WHAT IS REQUIRED -> Repeat the listing below back word for word, line by line.

PROVIDED RECORDS ->
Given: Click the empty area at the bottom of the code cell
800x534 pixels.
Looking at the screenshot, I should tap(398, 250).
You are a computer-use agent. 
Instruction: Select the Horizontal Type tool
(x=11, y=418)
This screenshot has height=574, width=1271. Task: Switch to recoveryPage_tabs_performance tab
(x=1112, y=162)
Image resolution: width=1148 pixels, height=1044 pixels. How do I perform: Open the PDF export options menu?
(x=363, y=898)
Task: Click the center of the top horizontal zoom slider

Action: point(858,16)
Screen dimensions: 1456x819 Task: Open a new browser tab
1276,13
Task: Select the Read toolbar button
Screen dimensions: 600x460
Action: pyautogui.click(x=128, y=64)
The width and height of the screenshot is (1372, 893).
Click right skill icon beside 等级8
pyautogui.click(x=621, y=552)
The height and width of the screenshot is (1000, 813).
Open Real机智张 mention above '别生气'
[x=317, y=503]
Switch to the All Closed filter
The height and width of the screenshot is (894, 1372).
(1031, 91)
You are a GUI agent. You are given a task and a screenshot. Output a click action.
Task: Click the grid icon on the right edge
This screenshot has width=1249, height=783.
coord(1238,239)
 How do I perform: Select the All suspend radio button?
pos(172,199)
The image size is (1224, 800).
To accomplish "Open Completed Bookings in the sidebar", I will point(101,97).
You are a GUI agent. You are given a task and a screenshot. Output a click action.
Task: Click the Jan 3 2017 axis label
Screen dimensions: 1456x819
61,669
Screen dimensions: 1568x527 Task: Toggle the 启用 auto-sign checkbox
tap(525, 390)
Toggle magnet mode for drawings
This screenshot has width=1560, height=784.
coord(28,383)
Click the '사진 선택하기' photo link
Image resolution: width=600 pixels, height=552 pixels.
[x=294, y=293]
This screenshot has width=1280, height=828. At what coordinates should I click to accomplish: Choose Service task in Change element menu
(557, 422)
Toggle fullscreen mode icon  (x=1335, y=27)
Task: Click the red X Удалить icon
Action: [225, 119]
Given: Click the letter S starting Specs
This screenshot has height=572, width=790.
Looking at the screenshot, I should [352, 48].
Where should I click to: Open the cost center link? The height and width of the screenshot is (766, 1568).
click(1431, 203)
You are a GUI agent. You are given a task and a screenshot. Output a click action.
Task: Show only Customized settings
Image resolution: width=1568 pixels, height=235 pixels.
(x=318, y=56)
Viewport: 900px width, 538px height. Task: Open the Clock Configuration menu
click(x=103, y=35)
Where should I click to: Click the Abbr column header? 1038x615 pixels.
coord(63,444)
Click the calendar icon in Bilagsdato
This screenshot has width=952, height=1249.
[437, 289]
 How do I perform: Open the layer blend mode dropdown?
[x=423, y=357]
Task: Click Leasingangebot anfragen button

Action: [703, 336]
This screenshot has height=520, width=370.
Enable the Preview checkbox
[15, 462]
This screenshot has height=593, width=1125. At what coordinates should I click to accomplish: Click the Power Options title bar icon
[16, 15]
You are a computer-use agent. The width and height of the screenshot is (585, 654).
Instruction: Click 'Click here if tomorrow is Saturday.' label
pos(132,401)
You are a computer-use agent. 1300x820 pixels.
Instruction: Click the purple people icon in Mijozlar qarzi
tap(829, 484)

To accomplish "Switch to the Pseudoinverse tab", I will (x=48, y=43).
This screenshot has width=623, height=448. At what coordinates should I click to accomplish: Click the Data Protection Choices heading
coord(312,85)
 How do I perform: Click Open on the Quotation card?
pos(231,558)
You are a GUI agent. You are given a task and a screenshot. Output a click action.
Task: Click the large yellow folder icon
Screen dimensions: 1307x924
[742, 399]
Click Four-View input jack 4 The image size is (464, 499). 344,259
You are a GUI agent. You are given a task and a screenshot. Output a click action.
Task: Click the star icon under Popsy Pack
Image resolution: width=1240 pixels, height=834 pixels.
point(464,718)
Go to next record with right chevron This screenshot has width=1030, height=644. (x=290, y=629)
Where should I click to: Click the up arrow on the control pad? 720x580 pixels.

TASK OUTPUT ->
Given: Click the empty area at the bottom of the code cell
800x534 pixels.
Looking at the screenshot, I should tap(398, 250).
You are a computer-use agent. 
Instruction: Select the Horizontal Type tool
(x=11, y=418)
This screenshot has height=574, width=1271. Task: Switch to recoveryPage_tabs_performance tab
(x=1112, y=162)
Image resolution: width=1148 pixels, height=1044 pixels. How do I perform: Open the PDF export options menu?
(x=363, y=898)
Task: Click the center of the top horizontal zoom slider

Action: point(858,16)
Screen dimensions: 1456x819 Task: Open a new browser tab
1276,13
Task: Select the Read toolbar button
Screen dimensions: 600x460
Action: pyautogui.click(x=128, y=64)
The width and height of the screenshot is (1372, 893).
Click right skill icon beside 等级8
pyautogui.click(x=621, y=552)
The height and width of the screenshot is (1000, 813).
Open Real机智张 mention above '别生气'
[x=317, y=503]
Switch to the All Closed filter
The height and width of the screenshot is (894, 1372).
(1031, 91)
You are a GUI agent. You are given a task and a screenshot. Output a click action.
Task: Click the grid icon on the right edge
This screenshot has width=1249, height=783.
coord(1238,239)
 How do I perform: Select the All suspend radio button?
pos(172,199)
The image size is (1224, 800).
To accomplish "Open Completed Bookings in the sidebar", I will point(101,97).
You are a GUI agent. You are given a task and a screenshot. Output a click action.
Task: Click the Jan 3 2017 axis label
Screen dimensions: 1456x819
61,669
Screen dimensions: 1568x527 Task: Toggle the 启用 auto-sign checkbox
tap(525, 390)
Toggle magnet mode for drawings
This screenshot has width=1560, height=784.
coord(28,383)
Click the '사진 선택하기' photo link
Image resolution: width=600 pixels, height=552 pixels.
[x=294, y=293]
This screenshot has width=1280, height=828. At what coordinates should I click to accomplish: Choose Service task in Change element menu
(557, 422)
Toggle fullscreen mode icon  (x=1335, y=27)
Task: Click the red X Удалить icon
Action: [225, 119]
Given: Click the letter S starting Specs
This screenshot has height=572, width=790.
Looking at the screenshot, I should [352, 48].
Where should I click to: Open the cost center link? The height and width of the screenshot is (766, 1568).
click(1431, 203)
You are a GUI agent. You are given a task and a screenshot. Output a click action.
Task: Show only Customized settings
Image resolution: width=1568 pixels, height=235 pixels.
(x=318, y=56)
Viewport: 900px width, 538px height. Task: Open the Clock Configuration menu
click(x=103, y=35)
Where should I click to: Click the Abbr column header? 1038x615 pixels.
coord(63,444)
Click the calendar icon in Bilagsdato
This screenshot has width=952, height=1249.
[437, 289]
 How do I perform: Open the layer blend mode dropdown?
[x=423, y=357]
Task: Click Leasingangebot anfragen button

Action: [703, 336]
This screenshot has height=520, width=370.
Enable the Preview checkbox
[15, 462]
This screenshot has height=593, width=1125. At what coordinates should I click to accomplish: Click the Power Options title bar icon
[16, 15]
You are a computer-use agent. The width and height of the screenshot is (585, 654).
Instruction: Click 'Click here if tomorrow is Saturday.' label
pos(132,401)
You are a computer-use agent. 1300x820 pixels.
Instruction: Click the purple people icon in Mijozlar qarzi
tap(829, 484)

To accomplish "Switch to the Pseudoinverse tab", I will (x=48, y=43).
This screenshot has width=623, height=448. At what coordinates should I click to accomplish: Click the Data Protection Choices heading
coord(312,85)
 How do I perform: Click Open on the Quotation card?
pos(231,558)
You are a GUI agent. You are given a task and a screenshot. Output a click action.
Task: Click the large yellow folder icon
Screen dimensions: 1307x924
[742, 399]
Click Four-View input jack 4 The image size is (464, 499). 344,259
You are a GUI agent. You are given a task and a screenshot. Output a click action.
Task: Click the star icon under Popsy Pack
Image resolution: width=1240 pixels, height=834 pixels.
point(464,718)
Go to next record with right chevron This screenshot has width=1030, height=644. (x=290, y=629)
Where should I click to: Click the up arrow on the control pad? 720x580 pixels.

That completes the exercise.